Discovering Malawi's spatial data by Carl Watson

Carl Watson, a Systems Developer & Analyst at the BGS, has visited Malawi twice in six months for meetings between members of the countries spatial data community. Here he tells us how and why it's so important, where to find free data and what's in store for the future. Carl's work is on behalf of the BGS Knowledge Exchange team and BGS Global team, which is funded by the Natural Environment Research Council.

The first thing that strikes you on arrival at Lilongwe international airport in January, is how green it is, Malawi is a beautiful country and even more so when there has been a bit of rain to cultivate an explosion of life.

Green and pleasant lands of Malawi

The trip involved visits to a range of government departments in Lilongwe and Blantyre, including the Ministry of Health, Ministry of Agriculture and Surveys Department. The aim of the June 2013 meetings was to investigate data modelling capacity within departments responsible for spatial data management, identify potential collaboration opportunities and promote the free to use data models published at

There are a large number of projects run by government, commercial organisations and Non-Government Organisations (NGOs) in the country that involve the capture and storage of spatial data, methods vary from organisation to organisation. There is a high regard for GIS expertise in the country and plenty of well trained and keen practitioners, there is also a significant number of researchers and decision makers who are interested in finding out what spatial datasets exist within the country. Unfortunately there appear to be a large number of datasets that could have national significance but remain hidden on individual laptops, often held in spreadsheets and GIS files that are well understood by the authors but poorly documented, raising the risk of data being lost or misunderstood by future potential users.

---

TASK REQUIREMENTS>
#1 List the government departments that the article on Malawi's spatial data names as places visited during the trip.
#2 Carry the article on Malawi's spatial data forward, picking up after its final sentence.

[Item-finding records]
---

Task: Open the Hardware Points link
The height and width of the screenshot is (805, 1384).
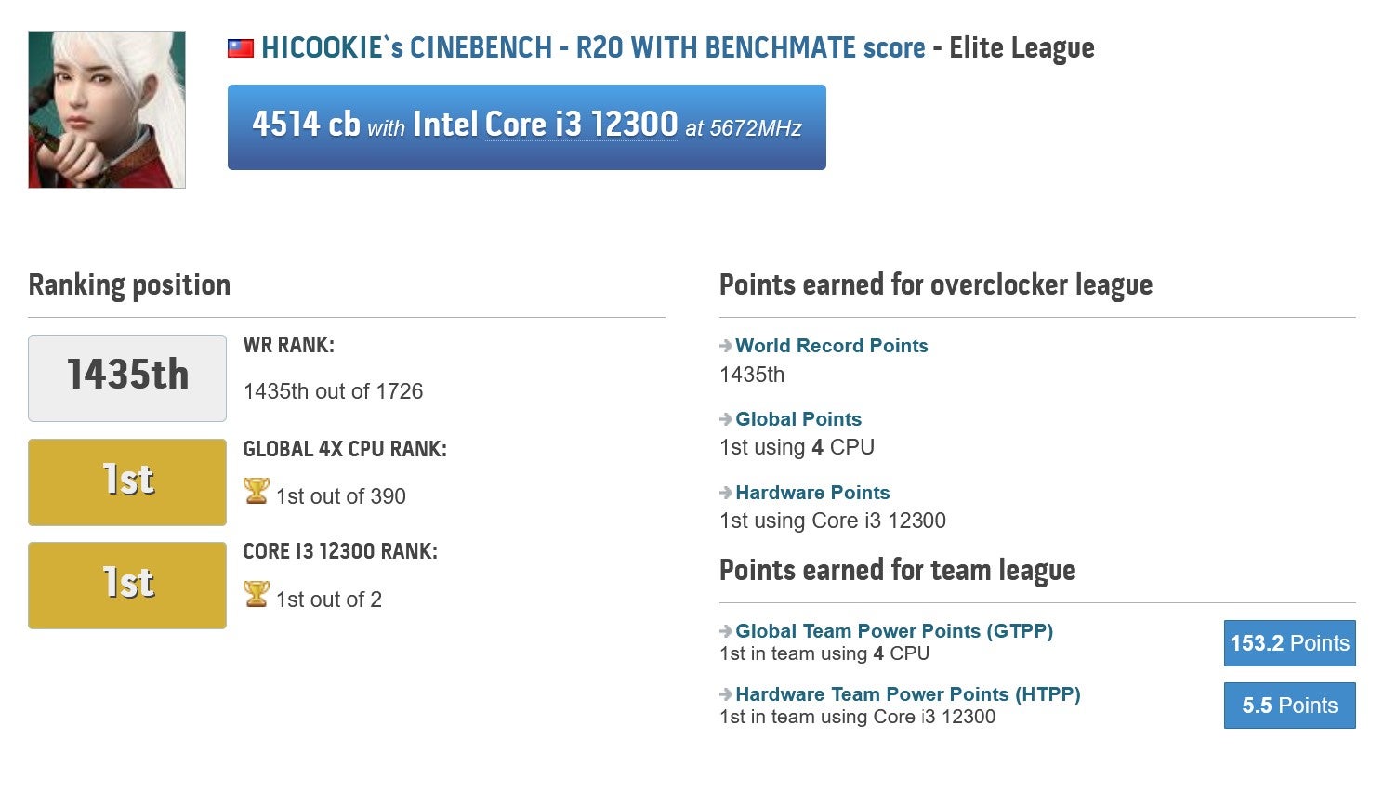Action: point(812,493)
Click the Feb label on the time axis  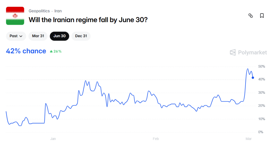pyautogui.click(x=156, y=139)
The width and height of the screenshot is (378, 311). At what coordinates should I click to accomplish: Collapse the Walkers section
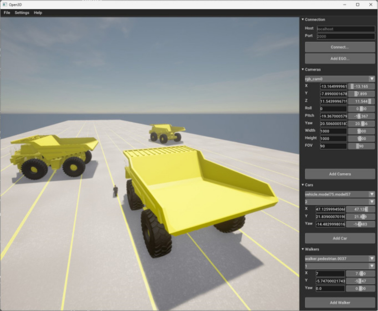303,249
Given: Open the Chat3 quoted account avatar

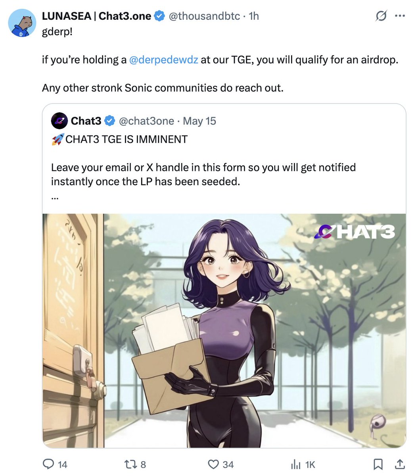Looking at the screenshot, I should [x=59, y=121].
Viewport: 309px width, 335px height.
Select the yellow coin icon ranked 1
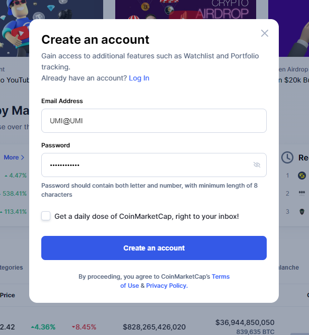coord(302,176)
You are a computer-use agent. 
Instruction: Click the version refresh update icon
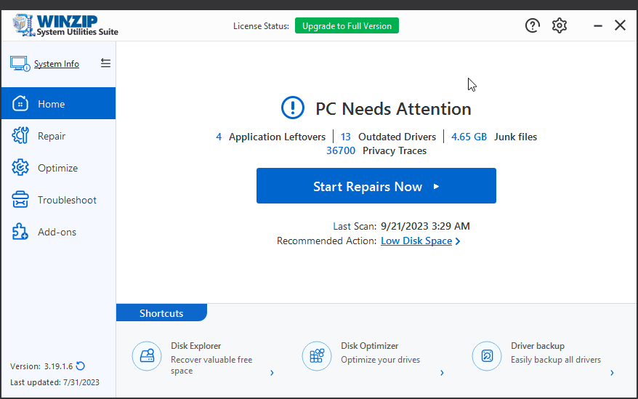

---

SET OF ANSWERS>
#1 Ministry of Health, Ministry of Agriculture, Surveys Department

#2
Malawi Spatial Data Portal
One shining example of how spatial data management could be improved in Malawi, and perhaps other low income countries, is MASDAP. This system provides an online portal for the upload, search and download of spatial datasets, its development is funded by the World Bank programme for Disaster Risk Management. 

The Surveys Department are in the process of creating a National Spatial Data Centre for the country, they will host and administer the MASDAP system and are in the process of developing national standards for the capture and storage of spatial data.

The MASDAP system is a powerful tool for capturing and storing spatial data, however, it is only possible to capture metadata when a user is uploading a dataset. Many data owners are willing to tell others what data they possess but strongly resist ‘giving it away’. We came up with a plan to encourage the capture and use of spatial metadata through a series of changes to the existing system and by arranging data management and data modelling training in the UK and Malawi.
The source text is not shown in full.